Nowadays, multiple methods are available for treating bone defects e.g. autografting and allografting. These are considered good therapies, but they have limitations, such as the supply of an autograft and the possibility of pathogen transfer from an allograft. Because bone has the exceptional ability of self-repair, the use of synthetic bone grafts is a great challenge for man to produce what nature has made. Although there has been good progress in bone grafting using synthetic bone grafts, the way in which they execute their functions in vivo can be quite different, and most of them differ from natural bone either compositionally or structurally. A single-phase material does not always provide all the essential features and therefore, there is a great need to engineer multi-phase materials (composites) with a structure and composition similar to that of natural bone.

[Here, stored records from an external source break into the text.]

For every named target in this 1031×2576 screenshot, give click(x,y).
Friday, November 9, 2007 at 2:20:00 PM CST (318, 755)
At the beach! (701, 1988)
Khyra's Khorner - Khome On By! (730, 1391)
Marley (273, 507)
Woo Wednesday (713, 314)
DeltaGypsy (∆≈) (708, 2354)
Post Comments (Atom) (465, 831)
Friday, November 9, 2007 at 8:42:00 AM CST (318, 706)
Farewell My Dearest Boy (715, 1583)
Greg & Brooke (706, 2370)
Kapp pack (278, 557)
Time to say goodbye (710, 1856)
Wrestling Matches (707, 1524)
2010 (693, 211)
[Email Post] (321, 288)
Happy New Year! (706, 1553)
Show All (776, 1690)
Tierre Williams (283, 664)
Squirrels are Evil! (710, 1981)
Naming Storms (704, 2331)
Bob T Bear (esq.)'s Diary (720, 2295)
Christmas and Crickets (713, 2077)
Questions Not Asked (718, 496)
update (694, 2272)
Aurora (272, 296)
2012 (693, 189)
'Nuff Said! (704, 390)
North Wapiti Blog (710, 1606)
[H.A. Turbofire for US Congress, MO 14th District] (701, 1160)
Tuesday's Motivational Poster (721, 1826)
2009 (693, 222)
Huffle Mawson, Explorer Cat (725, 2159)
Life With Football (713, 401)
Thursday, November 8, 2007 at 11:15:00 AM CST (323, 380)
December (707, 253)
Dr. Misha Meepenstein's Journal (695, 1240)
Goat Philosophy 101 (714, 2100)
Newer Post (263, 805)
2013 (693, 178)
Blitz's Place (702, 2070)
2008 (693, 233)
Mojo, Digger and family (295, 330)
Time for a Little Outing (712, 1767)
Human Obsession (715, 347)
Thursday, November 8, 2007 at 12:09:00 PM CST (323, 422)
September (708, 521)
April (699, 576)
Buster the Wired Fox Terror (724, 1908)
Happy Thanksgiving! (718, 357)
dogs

This review has highlighted the problem of dispersion of hydroxyapatite particles in polymer matrices. It has discussed approaches to overcome this problem, which is significant for the attempt to produce biocomposites with a qualities equivalent to those of natural bone. Homogeneously dispersed nanoparticles in the polymer matrix play a key role, mainly in mechanical properties. The interfacial strength between filler and polymer is a very important factor, because lack of adhesion between two phases will result in early failure. Moreover, nanoscale-organized HA/polymer nanocomposite provides a better substrate condition for cellular interaction, particularly in the cell adhesion and proliferation state, when compared with the conventional composite.

Several approaches can be used to overcome this problem, e.g. hydroxyapatite particle modification or biomimetic process. A biomimetic strategy (using strategies found in nature) that either mimics or inspires biological mechanisms and may replicate the natural process is a convenient tool for preparing of biocomposites with features of natural bone, both in the main composition and in the hierarchy microstructure.